Peter Schifrin

Personal information
- Nationality: American
- Born: January 5, 1958 (age 68) Los Angeles, California, United States
- Height: 6 ft 2.5 in (189.2 cm)
- Weight: 185 lb (84 kg)

Sport
- Country: United States
- Sport: Fencing
- Event: epee
- College team: San Jose State University (BA) Boston University (MFA)
- Club: Fencing Center of San Jose

Medal record
Representing United States
NCAA Fencing Championships
| Gold medal – first place | 1982 South Bend | Épée |

= Peter Schifrin =

American fencer and sculptor (born 1958)

Peter Schifrin (born January 5, 1958) is an American Olympic épée fencer and sculptor.

==Early and personal life==
Schifrin was born in Los Angeles, California, lived in Santa Rosa, California, and is Jewish. His father was a professional artist.
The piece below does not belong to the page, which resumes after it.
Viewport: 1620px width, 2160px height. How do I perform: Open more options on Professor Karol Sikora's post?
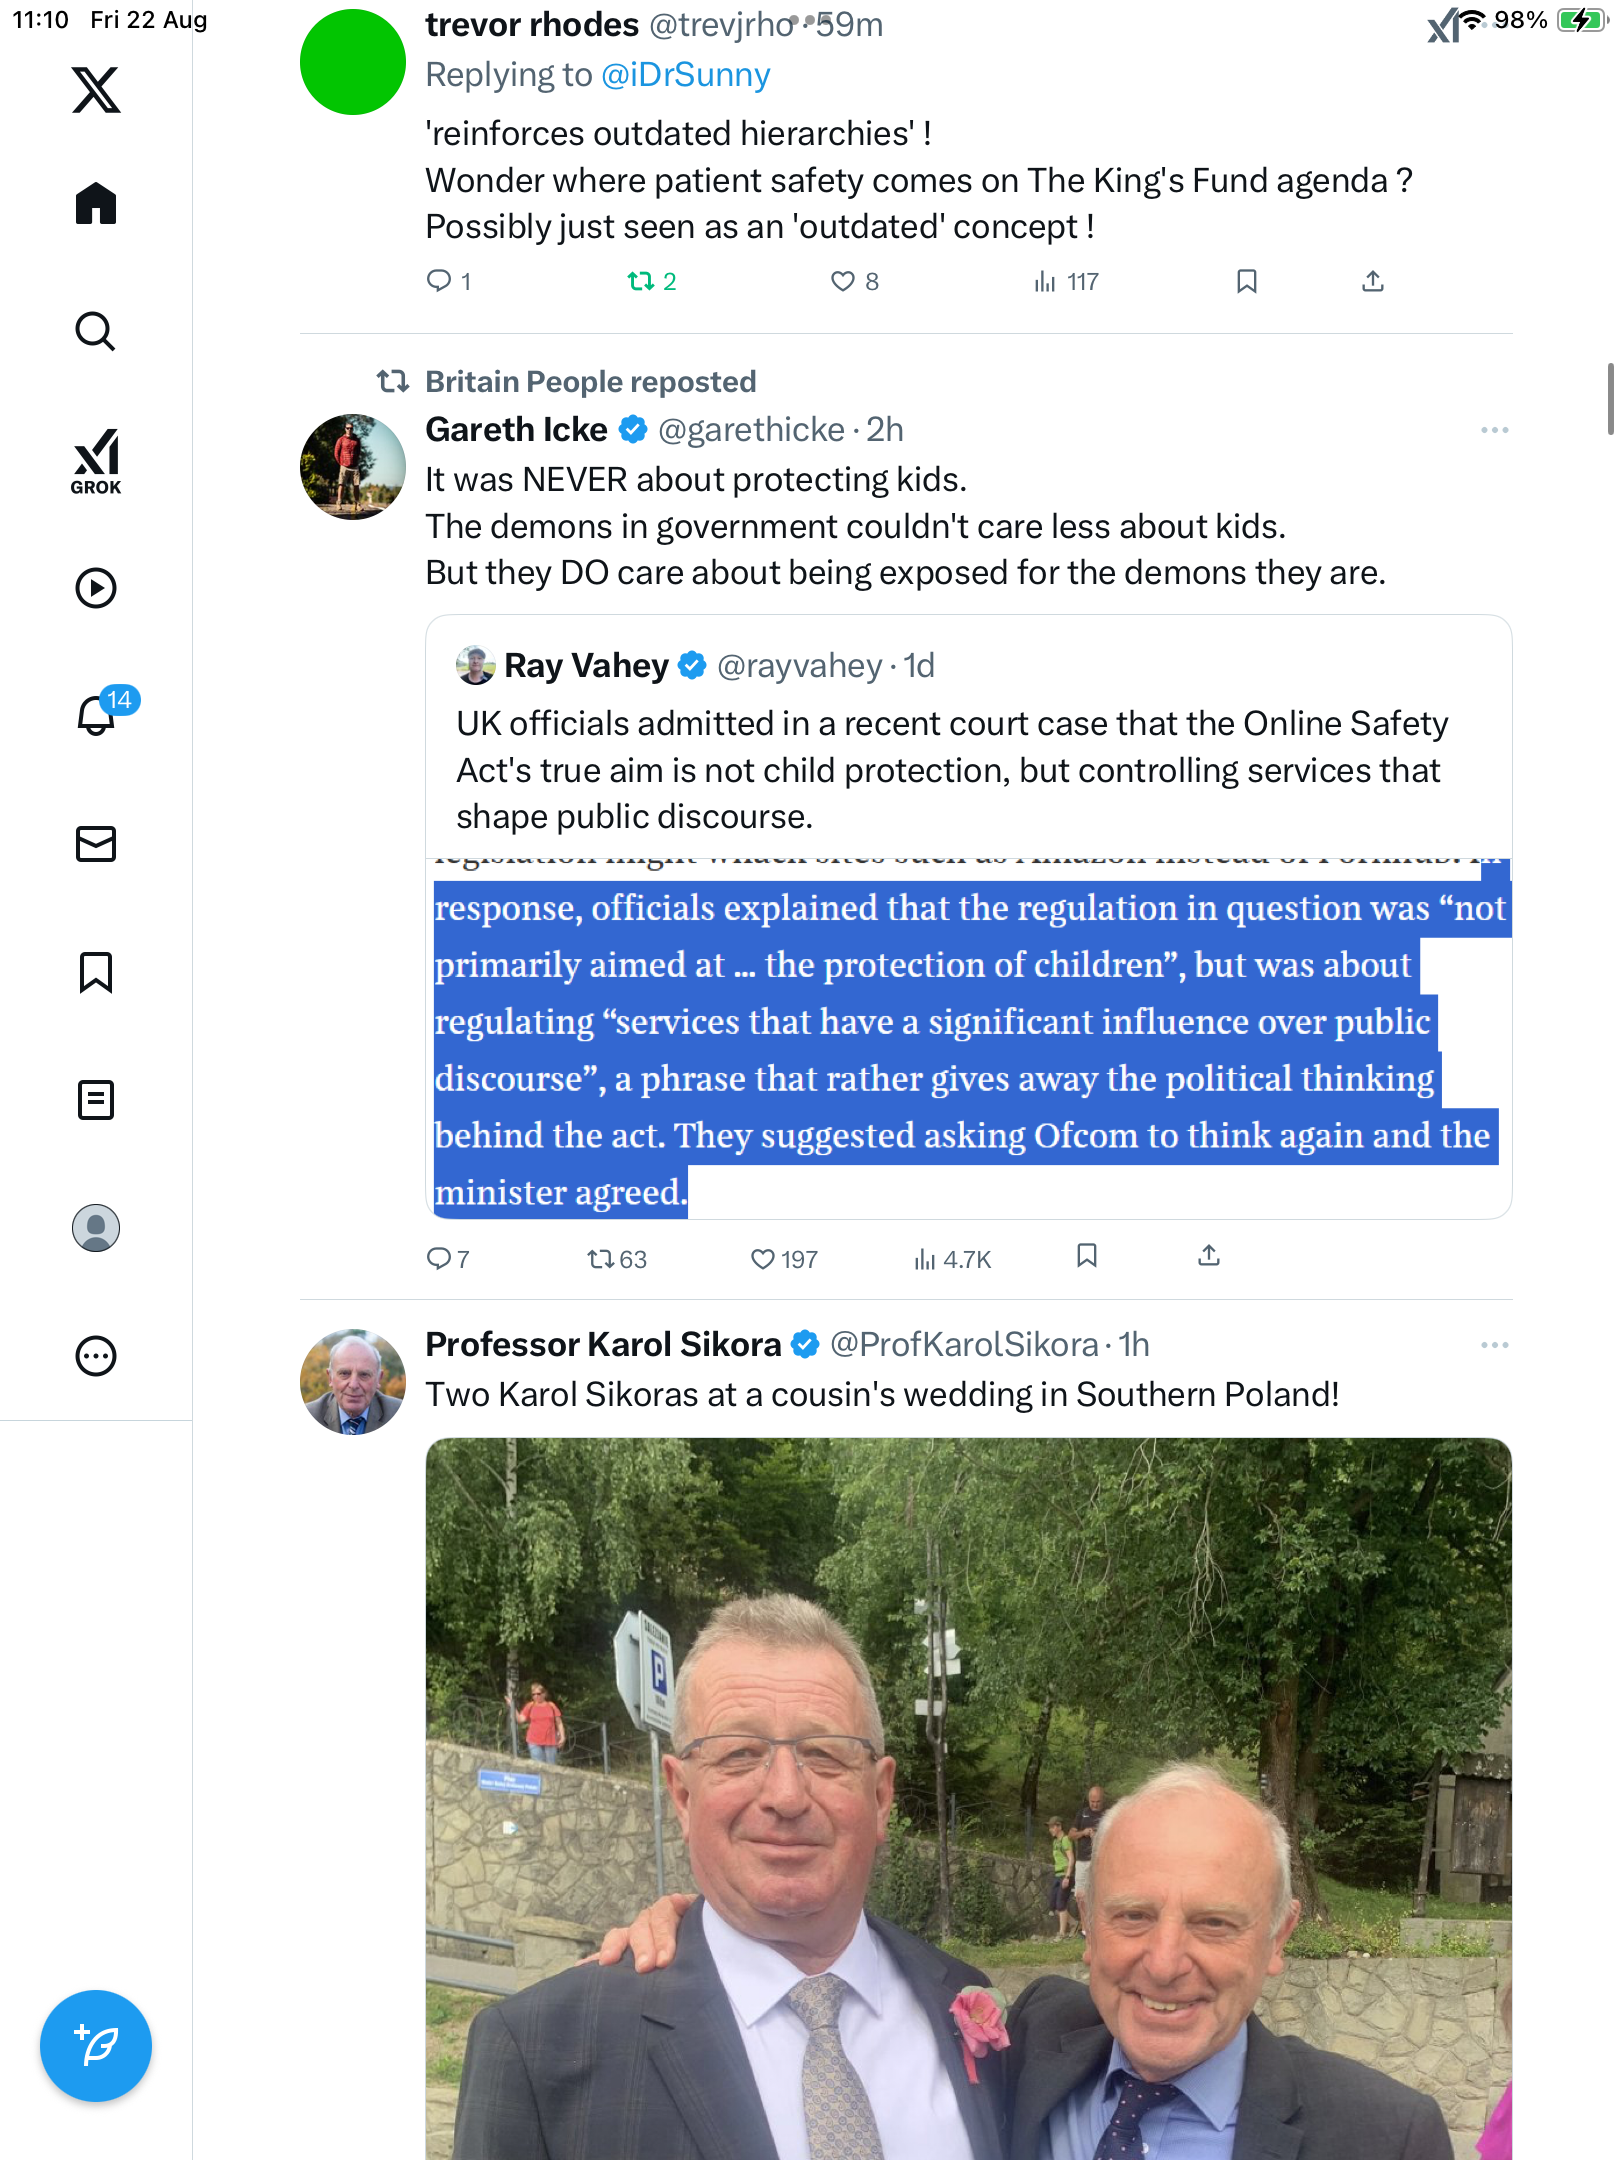coord(1494,1345)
After attending San Jose State University, where he earned a BA as a fine arts major, he earned a Master of Fine Arts (MFA) from Boston University.

==Fencing career==
Schifrin began fencing at age 13. While in high school he won the Junior National Épée Championship in both 1976 and 1977.
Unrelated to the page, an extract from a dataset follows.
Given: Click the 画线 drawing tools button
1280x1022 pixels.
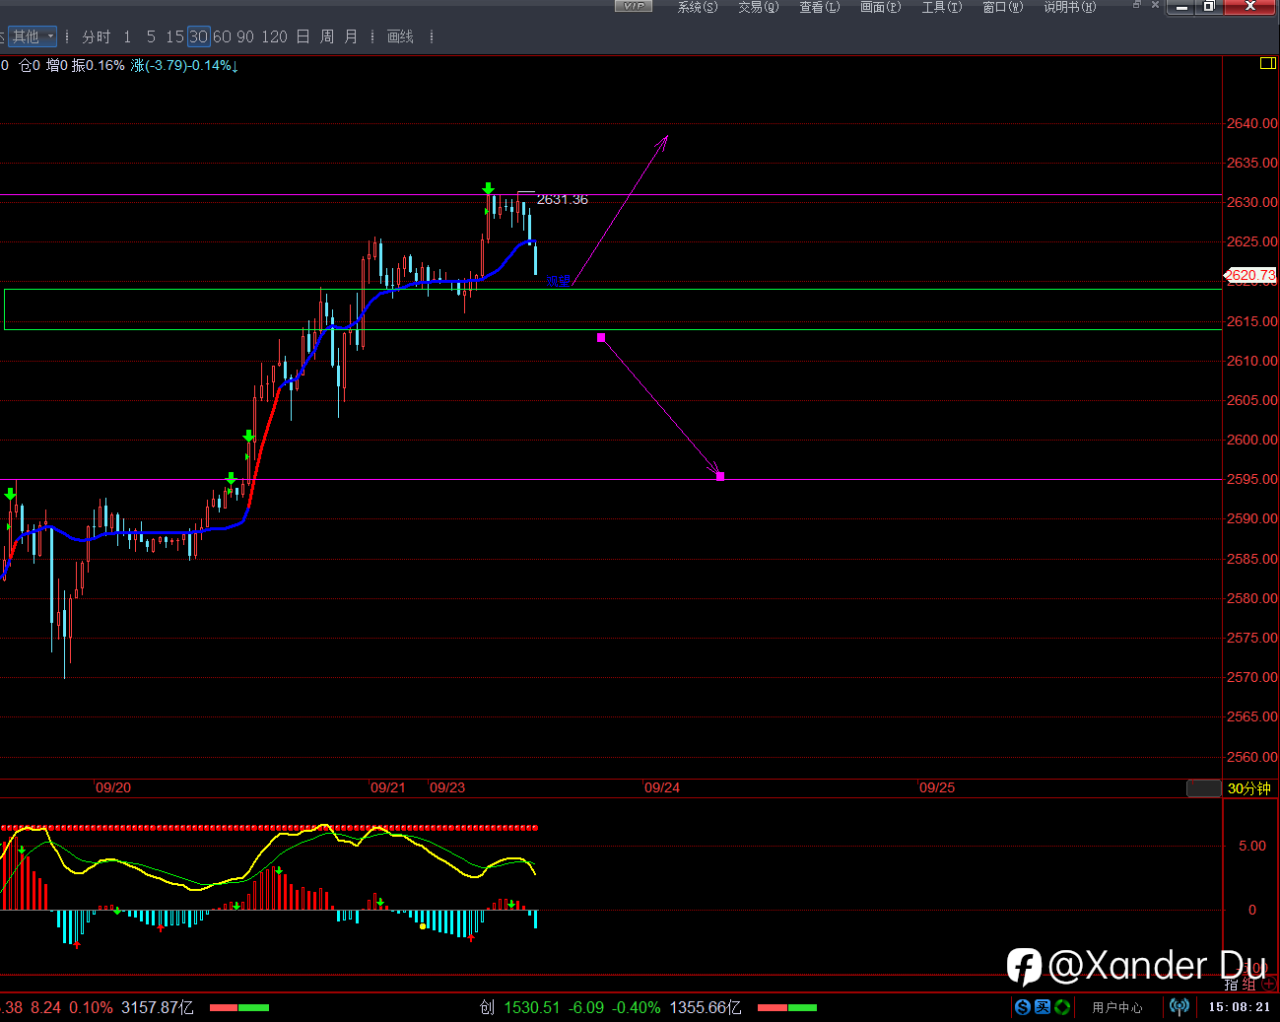Looking at the screenshot, I should (400, 37).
He attended and fenced for San Jose State University on a fencing scholarship from 1979 through 1982. There, Schifrin was a four-time All-American, and had a 266–35 win-loss record. He won the 1982 NCAA Épée National Championship—thereby becoming the university's first and only NCAA champion in men's fencing.
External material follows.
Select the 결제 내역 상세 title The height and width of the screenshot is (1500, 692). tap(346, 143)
Schifrin represented the United States at the 1979 Pan American Games team, winning a gold medal, and competed at the 1979 Summer Universiade and the 1981 Summer Universiade. He won a silver medal in épée at the 1981 Maccabiah Games.

He competed in the team épée event at the 1984 Summer Olympics.

Schifrin was inducted into the San Jose State University Sports Hall of Fame, in the Class of 2005.

==Art career==
Schifrin became a poet and an artist, trained in figurative and portrait sculpture, and began making textured works in both metal and clay. He has had multiple commissioned works in California: he designed and executed a bronze firefighter in San Ramon, a bronze "Wounded Man" for San Mateo's Performing Arts Center, and a set of bronze coyotes for downtown San Jose. Schifrin also created "Wings," a series of three sculptures installed on Martha's Vineyard. Schifrin and another sculptor, David Duskin, created "J-Line," which was commissioned by another fencing Olympian, Stephen Trevor, a private equity manager. He has works on display with the Art of the Olympians.

Schifrin also teaches as an instructor at the Academy of Art University in San Francisco. He was voted into the National Sculpture Society in 2011.